April 20, 2012
All aboard for the Expo Line
Why would the Metropolitan Transit Authority invite ethnic media for their own tour of the new Expo Line, the regional train line set to open April 28?
Because the line is as much about getting from Culver City to Downtown L.A. as connecting to the spots in between.
Freeways allow us to get from, say, the Helms Bakery furniture district to the Staples Center without so much as knowing that we’ve passed Music Man Murray Record Outlet, which is located at Exposition Boulevard and La Brea Avenue and is one of the largest physical music libraries around, or the West Angeles Church of God in Christ, a $60 million granite mega-church in the heart of the Crenshaw district with 24,000 congregants.
The new Expo Line will allow us all to not only more intimately travel through the center of the USC campus, or to watch rows of wood-paneled bungalows go by, or to witness teens flowing out of the Foshay Learning Center at dismissal time, but we will be sitting alongside the people who get on and off the train at all those stops.
Even if we don’t strike up a conversation, our little bubbles of isolation—normally confined to moving as quickly as possible on the asphalt streets—might get poked just enough to meander a little off course.
The 8.6 miles of track – above ground except for the last mile or so, when it merges with the Blue Line at Washington Boulevard and Flower Street—will open to the public at La Cienega and Jefferson boulevards beginning next week, and starting in June, riders will be able to get on and off at Robertson and Venice boulevards, on the very outer edges of the Pico-Robertson neighborhood.
There will be free parking lots at La Cienega and Robertson, as well as at Crenshaw Boulevard – the West Angeles Church has agreed to lease the MTA its parking lot, which is otherwise mostly empty on weekdays. You’ll be able to travel from Culver City to Downtown in less than half an hour, and to the L.A. Live entertainment complex in about 20 minutes—and when you get there you can just wink at the guys waving flags for the $20 parking lots.
The fare is $1.50 for one ride, and you have to pay to transfer. A METRO day pass is $5. Construction on the $932 million project started in 2006.
Its ride is smooth and relatively quiet, and the trains are clean, cool and comfortable. The 10 new stations along The Expo Line seem to, so far, actually brighten the neighborhoods. The track beds are strewn with shimmering gray rock, and while fences and arms and lights and signage safeguard people and cars from the trains, the street-level stations are surrounded by flower-planted medians.
At the station on the concrete bridge that swoops above La Cienega Boulevard, and all along raised portions of the line, undulating stretches of hole-punched metal surf above the station. From afar, the sculptures evoke the waves of the Pacific Ocean – the hoped-for eventual destination of The Expo Line. Once you’re on the raised station platform, the metal waves provide the mottled shade of a backyard deck, and seem to urge you to move forward with the surges of people.

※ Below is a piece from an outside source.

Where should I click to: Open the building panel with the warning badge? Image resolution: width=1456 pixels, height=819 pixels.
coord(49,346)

At the La Cienega station, black-and-white carved linoleum murals by artist Daniel Gonzalez, who works for City of Los Angeles History Department, take riders along Ballona Creek through the area’s history, from the Shoshonean landscape, to Rancho La Cienega, to the film industry of today’s Culver City. Other stations are adorned with photography, abstract works and painted vignettes, all part of the public art in many Metro stations.

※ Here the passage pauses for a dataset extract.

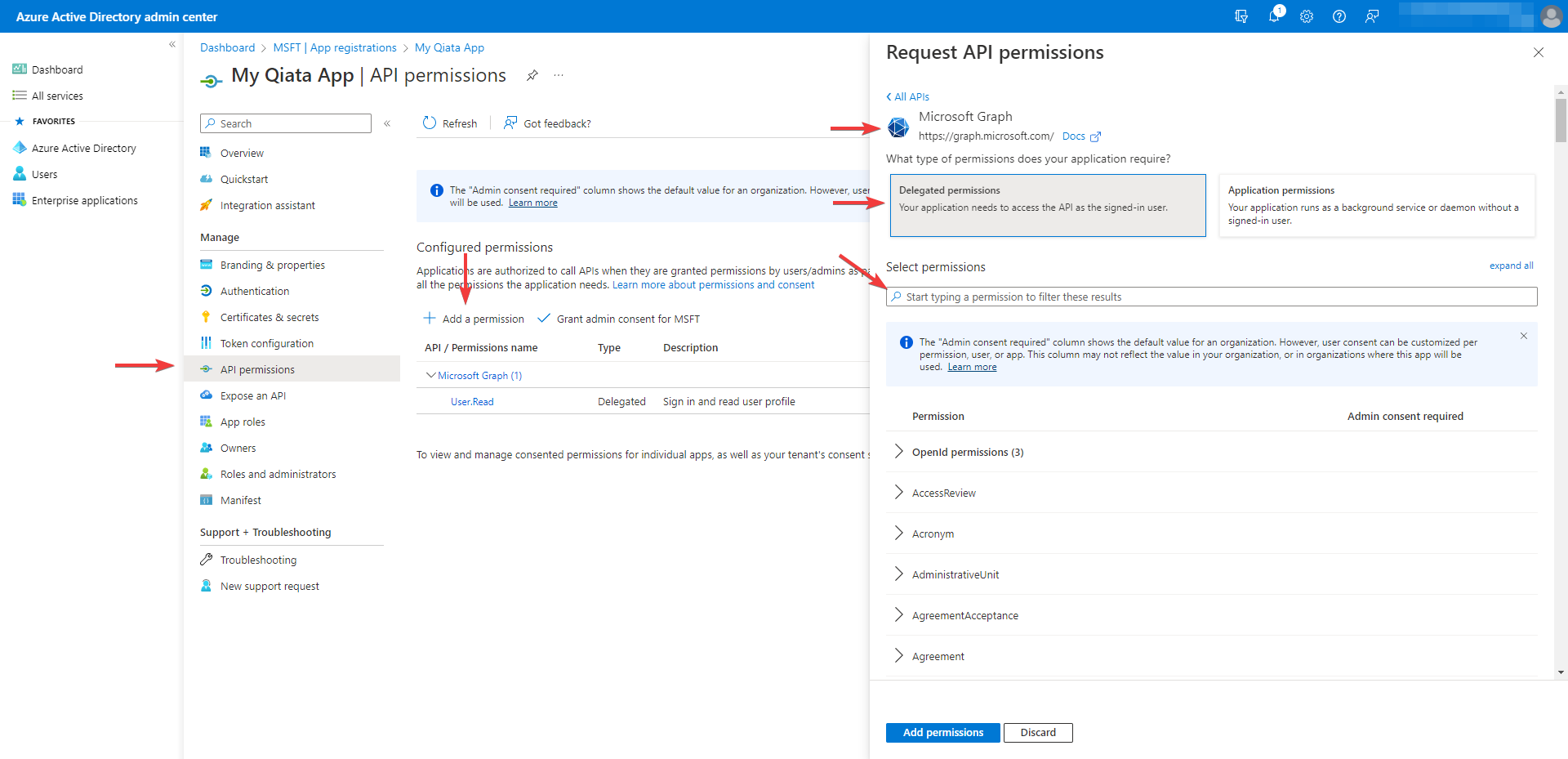The image size is (1568, 759).
Task: Dismiss the admin consent info banner
Action: point(1523,335)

Of course, for most people on most days, The Expo Line won’t be a cultural experience, or a foray into interethnic politics of Los Angeles. It’ll be a way to get from here to there.

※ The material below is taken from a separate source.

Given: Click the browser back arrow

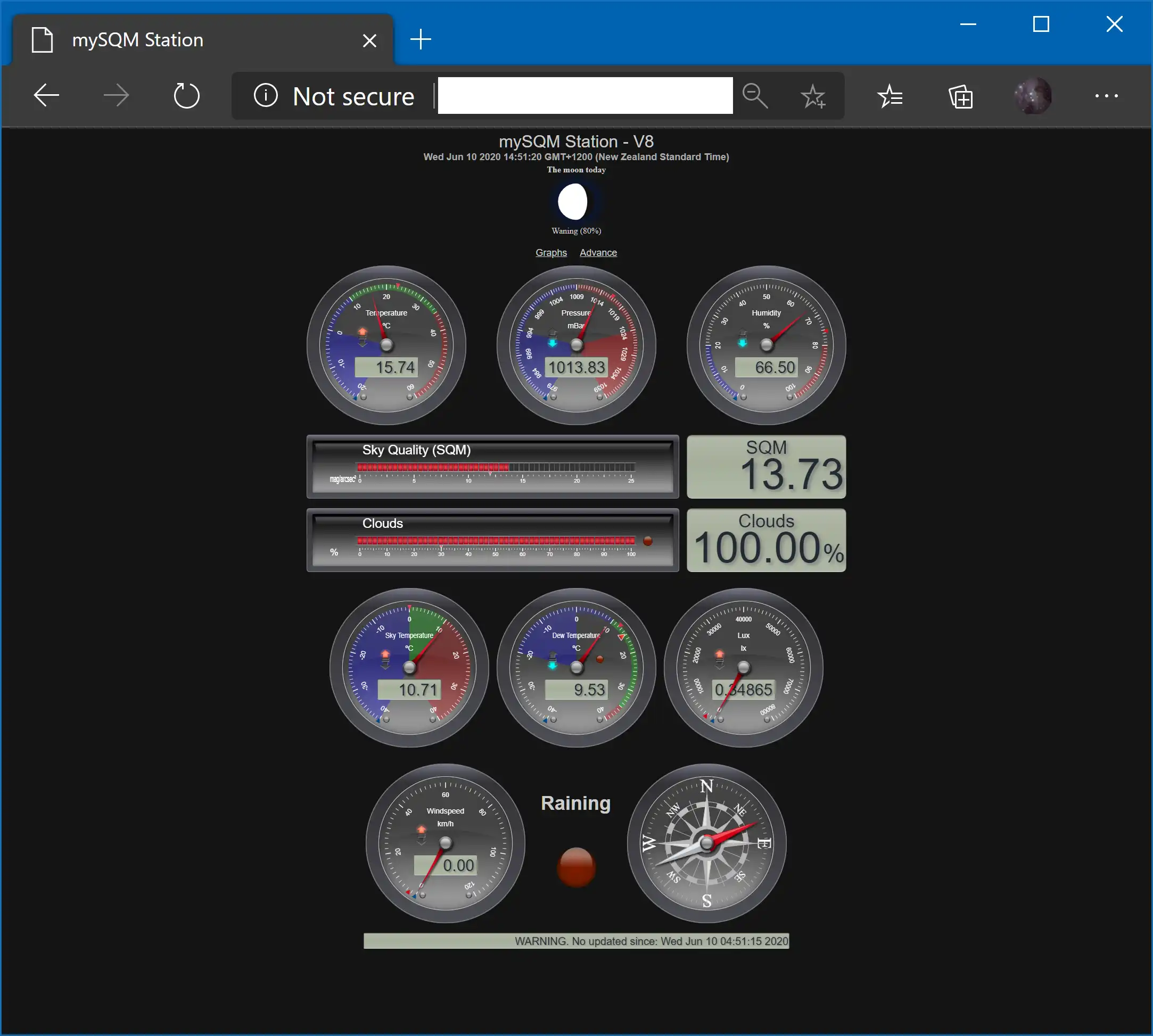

The last stop on The Expo Line takes you to 7th and Metro, where you can connect to the Blue, Red or Purple lines to Long Beach, North Hollywood or Koreatown. Or you can connect to Union Station and take a train anywhere.
MTA estimates around 8.7 million boardings a month onto its rail lines. The Expo Line is expected to carry 27,000 people a day within two years. Trains depart every three minutes, and the station just might be near you.